▶ [Vorliegender Text]:
►

Militärdienst Teil 4

Lesezeit: 5 Minuten

Der lange Marsch

(bitte Ton an)

Eigentlich hatte ich nach der Übung mit dem Tränengas schon genug von dem Tag und vor allem auch von dem Marsch. In Einerkolonne marschierten wir Hügel auf und ab.  Es war wahnsinnig anstrengend, der Rucksack war schwer.  Immer wieder kam das Kommando “On se dépêche”, auf gut Deutsch: “schneller!

 

Wenn es niemand sah, nahmen mir die jüngeren Mädels den schweren Rucksack ab. Ich lief wie in Trance einfach hinterher, mir fehlte die Energie und auch die Substanz, es war ja gerade mal ein Jahr vergangen seit den Strapazen in Indien.

Es wird Nacht

Über Stunden bleibt es so, wir gehen und ab und zu singen wir:

” un kilomètre à pied, ça use, ça use.. deux kilomètres à pied, ça use les souliers… trois kilomètres à pied… quatre… cinq ……..”

Die Dunkelheit kommt mir zugute.  Niemand sieht, dass ich den Rucksack nicht mehr selber trage.  Ganz unerwartet bietet sich mir die beste Gelegenheit, dem Ganzen eine Wendung zu geben.

Von rechts irgendwo aus einer Wiese kommt ein Auto mit den Scheinwerfern an und auf uns gerichtet. Blitzschnell registriere ich, dass ist das Fahrzeug der Aushebungsoffizierin, diejenige welche mich im Tränengas schmoren liess. Ich melde: “Unbekanntes Fahrzeug nähert sich der Truppe!” Die Kommandantin ruft:”Fahrerin Heitz, gehen Sie nachsehen!” Von mir kam ein deutlich hörbares “Jawolllll!”

Ich realisierte, dass ich die Chance hatte, mich zu “rächen” Neben mir war ein Graben, der mich von der Wiese trennt, wo ich hin sollte. Ich stürzte mich in den Graben und schrie laut auf und blieb reglos liegen.   Mein Knie umklammernd sagte ich, dass ich nicht mehr gehen könne. Die Aushebungsoffizierin kam her und schnauzte mich an, wie ich nur so blöd sein könne, in den Graben zu springen, ob ich kein Hirn hätte.

Meine philosophische Sternstunde war gekommen!

◄

▶ [Verständnis prüfen]:
a) Übertragen Sie aus dem Militärdienst-Bericht wortgetreu den Abschnitt, der mit „Ich realisierte, dass“ beginnt und bis einschließlich „kein Hirn hätte.“ reicht.
b) Knüpfen Sie an den letzten Satz des Militärdienst-Berichts an und schreiben Sie ihn weiter.

▶ [Vorliegende Einträge]:
►

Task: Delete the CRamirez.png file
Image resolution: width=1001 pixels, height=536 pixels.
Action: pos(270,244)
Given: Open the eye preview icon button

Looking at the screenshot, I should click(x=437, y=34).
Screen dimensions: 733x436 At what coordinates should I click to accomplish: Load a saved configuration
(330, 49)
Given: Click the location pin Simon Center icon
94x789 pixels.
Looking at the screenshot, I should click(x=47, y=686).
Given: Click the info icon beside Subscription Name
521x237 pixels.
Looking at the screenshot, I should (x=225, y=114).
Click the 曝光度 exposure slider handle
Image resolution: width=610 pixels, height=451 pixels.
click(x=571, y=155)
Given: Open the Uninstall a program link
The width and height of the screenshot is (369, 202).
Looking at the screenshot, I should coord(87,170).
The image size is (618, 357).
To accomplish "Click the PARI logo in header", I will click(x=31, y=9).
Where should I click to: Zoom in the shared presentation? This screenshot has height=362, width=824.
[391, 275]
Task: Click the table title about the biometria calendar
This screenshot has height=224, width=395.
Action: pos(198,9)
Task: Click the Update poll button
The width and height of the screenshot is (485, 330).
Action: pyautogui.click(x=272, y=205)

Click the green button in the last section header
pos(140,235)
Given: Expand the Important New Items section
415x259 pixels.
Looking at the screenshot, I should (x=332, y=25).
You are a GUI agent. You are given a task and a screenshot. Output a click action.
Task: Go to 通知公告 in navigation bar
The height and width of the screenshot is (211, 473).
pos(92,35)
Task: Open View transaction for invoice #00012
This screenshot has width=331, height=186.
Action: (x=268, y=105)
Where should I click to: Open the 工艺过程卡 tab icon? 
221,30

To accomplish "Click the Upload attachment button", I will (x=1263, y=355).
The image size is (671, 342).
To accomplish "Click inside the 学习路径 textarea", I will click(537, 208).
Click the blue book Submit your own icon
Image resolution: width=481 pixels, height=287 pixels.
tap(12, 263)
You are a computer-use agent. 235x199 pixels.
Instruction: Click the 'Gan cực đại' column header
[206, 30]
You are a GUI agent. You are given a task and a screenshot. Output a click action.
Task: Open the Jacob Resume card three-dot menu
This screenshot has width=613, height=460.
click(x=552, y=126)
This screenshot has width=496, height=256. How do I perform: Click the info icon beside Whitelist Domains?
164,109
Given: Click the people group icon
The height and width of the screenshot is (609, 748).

◄

▶ [Lösungen der Aufgaben]:
a)
Ich realisierte, dass ich die Chance hatte, mich zu “rächen” Neben mir war ein Graben, der mich von der Wiese trennt, wo ich hin sollte. Ich stürzte mich in den Graben und schrie laut auf und blieb reglos liegen.   Mein Knie umklammernd sagte ich, dass ich nicht mehr gehen könne. Die Aushebungsoffizierin kam her und schnauzte mich an, wie ich nur so blöd sein könne, in den Graben zu springen, ob ich kein Hirn hätte.

b)
Von wegen kein Hirn! Ich erklärte, dass ich nur einen Befehl ausgeführt hätte, Befehlsverweigerung hätte doch wohl Konsequenzen und ist stellte mich so doof, wie ich nur konnte.  Ich sah, wie die Kommandantin wütend wurde und genoss den Moment. Es gab einen längeren Diskurs um Eigenverantwortung und Befehlsverweigerung im eigenen Interesse. Dass man nicht alles einfach tun solle, wenn man damit Schaden abwenden würde. Gut so dachte ich. “Also verstehe ich das richtig, wenn mir etwas  nicht gut tut, dann kann ich den Befehl verweigern?” Sie bekam beinahe Schnappatmung, als ich erklärte, dass damit die ganze Armee und der Krieg überhaupt keinen Sinn mehr machen würden. Kriege könnten mit Befehlsverweigerung nicht gewonnen werden.

Stille

Sie fragte nach meinem Rucksack! Den hatte jemand sicherheitshalber bereits vorher in den Graben geworfen. Ich nahm ihn auf, humpelte aus dem Graben und sodann musste mich die Kommandantin mit ihrem Auto zur Kaserne fahren.

Mein Marsch war beendet.

Während der Fahrt konnte sie es immer noch nicht fassen, dass ich das gemacht hatte. Sie war so felsenfest davon überzeugt, dass ich das nur zum Trotz und nicht aus Kadavergehorsam getan hatte.

In der Kaserne musste ich gleich zum Arzt. Er war sehr nett, ich zeigte ihm mein Knie mit der grossen Narbe (Operation als ich 11 war). Völlig geschockt, holte er die Kommandantin rein und fragt, wieso man mich für diensttauglich erklärt hab. Die Offizierin ist jetzt kreidebleich; eins zu null für mich!

[Anmerkung: Es ist für das Militär etwas vom Schlimmsten, wenn sich jemand verletzt und womöglich lebenslang eine Rente beziehen würde.]

Ich schlief nicht ein, bevor alle wieder im Schlag waren. Noch lange lag ich wach mit einem Grinsen im Gesicht.

Auszeichnung

Bevor wir in Verlegung (Dislocation) gehen sollten, gab es Auszeichnungen und Ehrungen.  Ich bekam nicht den Orden “Wider den tierischen Ernst” aber eine Auszeichnung für ABC-Schutz und Kameradenhilfe.

Den “Orden” überreichte mir, die hier mitlesenden Kommandantin Sylvie V.

Bei der Übergabe musste sie ungewollt lachen  und erzählte, dass sie es war, die ich tot im Sumpf wollte liegen lassen. Ein bisschen genierte ich mich  nun doch.  Ich war aber auch ein wenig stolz. Ich hatte das alles können, obwohl ich Rheumatikerin bin, obwohl meine Knie schon als Kind operiert wurden. Körperlich war ich ans Limit gegangen. Ich hatte auch den Marsch geschafft, wenn auch mit etwas List. Schliesslich hatte ich mich als Fahrerin, nicht als Geherin beim Militär beworben.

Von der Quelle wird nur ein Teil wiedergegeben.